-- Exercise task --
Copy the following lines exactly as they appear, without any changes.

↓↓↓

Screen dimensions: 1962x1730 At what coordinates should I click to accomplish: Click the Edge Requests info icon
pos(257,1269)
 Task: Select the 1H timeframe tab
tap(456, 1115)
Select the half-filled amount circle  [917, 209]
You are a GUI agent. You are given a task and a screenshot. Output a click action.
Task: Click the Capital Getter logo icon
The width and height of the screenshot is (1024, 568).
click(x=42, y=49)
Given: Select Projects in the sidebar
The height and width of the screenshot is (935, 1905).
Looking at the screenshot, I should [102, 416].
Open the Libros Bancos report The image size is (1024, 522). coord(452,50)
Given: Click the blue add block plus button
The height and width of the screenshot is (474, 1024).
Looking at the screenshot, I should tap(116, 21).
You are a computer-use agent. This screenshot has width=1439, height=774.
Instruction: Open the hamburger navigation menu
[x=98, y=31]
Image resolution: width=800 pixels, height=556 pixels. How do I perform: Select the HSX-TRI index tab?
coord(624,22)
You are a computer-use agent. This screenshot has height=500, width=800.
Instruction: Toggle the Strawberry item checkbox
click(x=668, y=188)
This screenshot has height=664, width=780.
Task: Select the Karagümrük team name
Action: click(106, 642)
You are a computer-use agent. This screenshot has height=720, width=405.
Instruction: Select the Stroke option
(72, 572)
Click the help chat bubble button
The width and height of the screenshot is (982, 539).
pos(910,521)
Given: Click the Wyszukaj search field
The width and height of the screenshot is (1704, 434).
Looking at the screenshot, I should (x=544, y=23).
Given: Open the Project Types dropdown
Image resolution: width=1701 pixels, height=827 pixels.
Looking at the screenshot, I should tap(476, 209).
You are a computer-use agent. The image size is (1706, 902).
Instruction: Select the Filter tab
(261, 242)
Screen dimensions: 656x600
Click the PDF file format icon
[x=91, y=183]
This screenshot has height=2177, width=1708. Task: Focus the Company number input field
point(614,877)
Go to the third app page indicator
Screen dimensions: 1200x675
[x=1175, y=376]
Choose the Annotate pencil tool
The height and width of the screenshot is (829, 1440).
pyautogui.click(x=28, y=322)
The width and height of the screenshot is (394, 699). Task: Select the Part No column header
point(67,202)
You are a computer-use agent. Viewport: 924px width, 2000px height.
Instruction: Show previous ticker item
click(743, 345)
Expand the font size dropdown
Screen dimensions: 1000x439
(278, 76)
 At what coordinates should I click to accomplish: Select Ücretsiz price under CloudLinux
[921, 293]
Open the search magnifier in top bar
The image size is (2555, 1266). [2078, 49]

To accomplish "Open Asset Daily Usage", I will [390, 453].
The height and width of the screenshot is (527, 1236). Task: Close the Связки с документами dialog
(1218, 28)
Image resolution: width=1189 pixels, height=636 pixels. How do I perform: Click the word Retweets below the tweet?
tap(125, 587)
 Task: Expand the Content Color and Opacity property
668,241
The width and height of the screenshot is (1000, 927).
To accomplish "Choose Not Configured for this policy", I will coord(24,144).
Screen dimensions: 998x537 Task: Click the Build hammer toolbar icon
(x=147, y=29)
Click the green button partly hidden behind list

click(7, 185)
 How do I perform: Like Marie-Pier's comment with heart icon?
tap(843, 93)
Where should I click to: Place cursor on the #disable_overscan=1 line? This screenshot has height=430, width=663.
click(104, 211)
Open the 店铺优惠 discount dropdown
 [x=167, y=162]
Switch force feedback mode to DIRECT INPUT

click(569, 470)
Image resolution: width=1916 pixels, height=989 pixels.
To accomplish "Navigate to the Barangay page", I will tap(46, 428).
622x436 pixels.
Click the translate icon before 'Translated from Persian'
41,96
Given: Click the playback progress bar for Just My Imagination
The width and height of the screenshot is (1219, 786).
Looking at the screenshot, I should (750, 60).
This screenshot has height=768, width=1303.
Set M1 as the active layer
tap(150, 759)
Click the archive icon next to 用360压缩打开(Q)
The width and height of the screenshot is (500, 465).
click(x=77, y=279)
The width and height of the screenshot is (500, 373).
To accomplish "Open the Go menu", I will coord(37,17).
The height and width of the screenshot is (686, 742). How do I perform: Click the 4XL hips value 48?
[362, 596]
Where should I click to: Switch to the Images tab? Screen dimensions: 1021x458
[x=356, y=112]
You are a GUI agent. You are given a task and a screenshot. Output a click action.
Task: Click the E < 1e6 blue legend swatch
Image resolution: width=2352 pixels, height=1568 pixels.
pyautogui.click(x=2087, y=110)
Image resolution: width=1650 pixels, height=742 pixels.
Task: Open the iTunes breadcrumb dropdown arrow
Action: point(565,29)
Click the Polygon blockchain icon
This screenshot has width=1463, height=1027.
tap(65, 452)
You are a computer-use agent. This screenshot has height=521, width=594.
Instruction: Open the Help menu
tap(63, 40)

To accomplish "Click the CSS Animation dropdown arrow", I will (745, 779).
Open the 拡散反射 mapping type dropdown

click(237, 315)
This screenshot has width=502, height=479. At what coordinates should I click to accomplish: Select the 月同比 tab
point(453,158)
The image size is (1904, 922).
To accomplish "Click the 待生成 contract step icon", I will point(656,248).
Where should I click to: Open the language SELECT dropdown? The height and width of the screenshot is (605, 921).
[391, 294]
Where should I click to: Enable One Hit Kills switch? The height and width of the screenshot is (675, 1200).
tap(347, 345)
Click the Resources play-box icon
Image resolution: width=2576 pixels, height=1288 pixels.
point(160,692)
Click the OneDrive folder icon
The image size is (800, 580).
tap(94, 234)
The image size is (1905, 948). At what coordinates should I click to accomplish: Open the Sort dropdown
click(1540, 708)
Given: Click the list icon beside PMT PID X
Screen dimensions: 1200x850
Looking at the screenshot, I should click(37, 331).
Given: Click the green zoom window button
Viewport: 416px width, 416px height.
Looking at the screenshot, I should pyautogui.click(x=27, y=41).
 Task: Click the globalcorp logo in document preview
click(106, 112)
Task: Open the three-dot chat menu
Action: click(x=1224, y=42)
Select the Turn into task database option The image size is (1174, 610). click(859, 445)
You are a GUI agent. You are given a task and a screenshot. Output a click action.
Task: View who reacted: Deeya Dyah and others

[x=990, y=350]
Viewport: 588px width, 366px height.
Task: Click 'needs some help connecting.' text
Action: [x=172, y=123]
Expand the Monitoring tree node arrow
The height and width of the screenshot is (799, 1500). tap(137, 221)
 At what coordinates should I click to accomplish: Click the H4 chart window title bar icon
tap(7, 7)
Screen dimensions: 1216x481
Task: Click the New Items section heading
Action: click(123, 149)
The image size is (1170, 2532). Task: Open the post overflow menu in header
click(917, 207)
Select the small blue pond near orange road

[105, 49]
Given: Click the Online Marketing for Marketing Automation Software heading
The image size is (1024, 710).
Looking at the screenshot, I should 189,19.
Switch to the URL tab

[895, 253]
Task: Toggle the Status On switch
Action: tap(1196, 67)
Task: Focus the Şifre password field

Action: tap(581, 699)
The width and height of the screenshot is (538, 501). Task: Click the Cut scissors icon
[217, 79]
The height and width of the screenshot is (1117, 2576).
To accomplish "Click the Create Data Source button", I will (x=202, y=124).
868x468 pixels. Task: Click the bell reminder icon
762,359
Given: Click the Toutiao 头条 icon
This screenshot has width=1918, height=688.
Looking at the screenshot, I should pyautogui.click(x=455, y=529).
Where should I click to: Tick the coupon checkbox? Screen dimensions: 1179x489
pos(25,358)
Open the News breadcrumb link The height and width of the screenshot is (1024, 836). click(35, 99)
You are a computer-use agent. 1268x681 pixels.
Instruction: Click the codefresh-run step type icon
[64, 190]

↑↑↑

-- Task result --
Screen dimensions: 1962x1730 At what coordinates should I click to accomplish: Click the Edge Requests info icon
pos(257,1269)
 Task: Select the 1H timeframe tab
tap(456, 1115)
Select the half-filled amount circle  [917, 209]
You are a GUI agent. You are given a task and a screenshot. Output a click action.
Task: Click the Capital Getter logo icon
The width and height of the screenshot is (1024, 568).
click(x=42, y=49)
Given: Select Projects in the sidebar
The height and width of the screenshot is (935, 1905).
Looking at the screenshot, I should [102, 416].
Open the Libros Bancos report The image size is (1024, 522). coord(452,50)
Given: Click the blue add block plus button
The height and width of the screenshot is (474, 1024).
Looking at the screenshot, I should tap(116, 21).
You are a computer-use agent. This screenshot has width=1439, height=774.
Instruction: Open the hamburger navigation menu
[x=98, y=31]
Image resolution: width=800 pixels, height=556 pixels. How do I perform: Select the HSX-TRI index tab?
coord(624,22)
You are a computer-use agent. This screenshot has height=500, width=800.
Instruction: Toggle the Strawberry item checkbox
click(x=668, y=188)
This screenshot has height=664, width=780.
Task: Select the Karagümrük team name
Action: click(106, 642)
You are a computer-use agent. This screenshot has height=720, width=405.
Instruction: Select the Stroke option
(72, 572)
Click the help chat bubble button
The width and height of the screenshot is (982, 539).
pos(910,521)
Given: Click the Wyszukaj search field
The width and height of the screenshot is (1704, 434).
Looking at the screenshot, I should (x=544, y=23).
Given: Open the Project Types dropdown
Image resolution: width=1701 pixels, height=827 pixels.
Looking at the screenshot, I should tap(476, 209).
You are a computer-use agent. The image size is (1706, 902).
Instruction: Select the Filter tab
(261, 242)
Screen dimensions: 656x600
Click the PDF file format icon
[x=91, y=183]
This screenshot has height=2177, width=1708. Task: Focus the Company number input field
point(614,877)
Go to the third app page indicator
Screen dimensions: 1200x675
[x=1175, y=376]
Choose the Annotate pencil tool
The height and width of the screenshot is (829, 1440).
pyautogui.click(x=28, y=322)
The width and height of the screenshot is (394, 699). Task: Select the Part No column header
point(67,202)
You are a computer-use agent. Viewport: 924px width, 2000px height.
Instruction: Show previous ticker item
click(743, 345)
Expand the font size dropdown
Screen dimensions: 1000x439
(278, 76)
 At what coordinates should I click to accomplish: Select Ücretsiz price under CloudLinux
[921, 293]
Open the search magnifier in top bar
The image size is (2555, 1266). [2078, 49]

To accomplish "Open Asset Daily Usage", I will [390, 453].
The height and width of the screenshot is (527, 1236). Task: Close the Связки с документами dialog
(1218, 28)
Image resolution: width=1189 pixels, height=636 pixels. How do I perform: Click the word Retweets below the tweet?
tap(125, 587)
 Task: Expand the Content Color and Opacity property
668,241
The width and height of the screenshot is (1000, 927).
To accomplish "Choose Not Configured for this policy", I will coord(24,144).
Screen dimensions: 998x537 Task: Click the Build hammer toolbar icon
(x=147, y=29)
Click the green button partly hidden behind list

click(7, 185)
 How do I perform: Like Marie-Pier's comment with heart icon?
tap(843, 93)
Where should I click to: Place cursor on the #disable_overscan=1 line? This screenshot has height=430, width=663.
click(104, 211)
Open the 店铺优惠 discount dropdown
 [x=167, y=162]
Switch force feedback mode to DIRECT INPUT

click(569, 470)
Image resolution: width=1916 pixels, height=989 pixels.
To accomplish "Navigate to the Barangay page", I will tap(46, 428).
622x436 pixels.
Click the translate icon before 'Translated from Persian'
41,96
Given: Click the playback progress bar for Just My Imagination
The width and height of the screenshot is (1219, 786).
Looking at the screenshot, I should (750, 60).
This screenshot has height=768, width=1303.
Set M1 as the active layer
tap(150, 759)
Click the archive icon next to 用360压缩打开(Q)
The width and height of the screenshot is (500, 465).
click(x=77, y=279)
The width and height of the screenshot is (500, 373).
To accomplish "Open the Go menu", I will coord(37,17).
The height and width of the screenshot is (686, 742). How do I perform: Click the 4XL hips value 48?
[362, 596]
Where should I click to: Switch to the Images tab? Screen dimensions: 1021x458
[x=356, y=112]
You are a GUI agent. You are given a task and a screenshot. Output a click action.
Task: Click the E < 1e6 blue legend swatch
Image resolution: width=2352 pixels, height=1568 pixels.
pyautogui.click(x=2087, y=110)
Image resolution: width=1650 pixels, height=742 pixels.
Task: Open the iTunes breadcrumb dropdown arrow
Action: point(565,29)
Click the Polygon blockchain icon
This screenshot has width=1463, height=1027.
tap(65, 452)
You are a computer-use agent. This screenshot has height=521, width=594.
Instruction: Open the Help menu
tap(63, 40)

To accomplish "Click the CSS Animation dropdown arrow", I will (745, 779).
Open the 拡散反射 mapping type dropdown

click(237, 315)
This screenshot has width=502, height=479. At what coordinates should I click to accomplish: Select the 月同比 tab
point(453,158)
The image size is (1904, 922).
To accomplish "Click the 待生成 contract step icon", I will point(656,248).
Where should I click to: Open the language SELECT dropdown? The height and width of the screenshot is (605, 921).
[391, 294]
Where should I click to: Enable One Hit Kills switch? The height and width of the screenshot is (675, 1200).
tap(347, 345)
Click the Resources play-box icon
Image resolution: width=2576 pixels, height=1288 pixels.
point(160,692)
Click the OneDrive folder icon
The image size is (800, 580).
tap(94, 234)
The image size is (1905, 948). At what coordinates should I click to accomplish: Open the Sort dropdown
click(1540, 708)
Given: Click the list icon beside PMT PID X
Screen dimensions: 1200x850
Looking at the screenshot, I should click(37, 331).
Given: Click the green zoom window button
Viewport: 416px width, 416px height.
Looking at the screenshot, I should pyautogui.click(x=27, y=41).
 Task: Click the globalcorp logo in document preview
click(106, 112)
Task: Open the three-dot chat menu
Action: click(x=1224, y=42)
Select the Turn into task database option The image size is (1174, 610). click(859, 445)
You are a GUI agent. You are given a task and a screenshot. Output a click action.
Task: View who reacted: Deeya Dyah and others

[x=990, y=350]
Viewport: 588px width, 366px height.
Task: Click 'needs some help connecting.' text
Action: [x=172, y=123]
Expand the Monitoring tree node arrow
The height and width of the screenshot is (799, 1500). tap(137, 221)
 At what coordinates should I click to accomplish: Click the H4 chart window title bar icon
tap(7, 7)
Screen dimensions: 1216x481
Task: Click the New Items section heading
Action: click(123, 149)
The image size is (1170, 2532). Task: Open the post overflow menu in header
click(917, 207)
Select the small blue pond near orange road

[105, 49]
Given: Click the Online Marketing for Marketing Automation Software heading
The image size is (1024, 710).
Looking at the screenshot, I should 189,19.
Switch to the URL tab

[895, 253]
Task: Toggle the Status On switch
Action: tap(1196, 67)
Task: Focus the Şifre password field

Action: tap(581, 699)
The width and height of the screenshot is (538, 501). Task: Click the Cut scissors icon
[217, 79]
The height and width of the screenshot is (1117, 2576).
To accomplish "Click the Create Data Source button", I will (x=202, y=124).
868x468 pixels. Task: Click the bell reminder icon
762,359
Given: Click the Toutiao 头条 icon
This screenshot has width=1918, height=688.
Looking at the screenshot, I should pyautogui.click(x=455, y=529).
Where should I click to: Tick the coupon checkbox? Screen dimensions: 1179x489
pos(25,358)
Open the News breadcrumb link The height and width of the screenshot is (1024, 836). click(35, 99)
You are a computer-use agent. 1268x681 pixels.
Instruction: Click the codefresh-run step type icon
[64, 190]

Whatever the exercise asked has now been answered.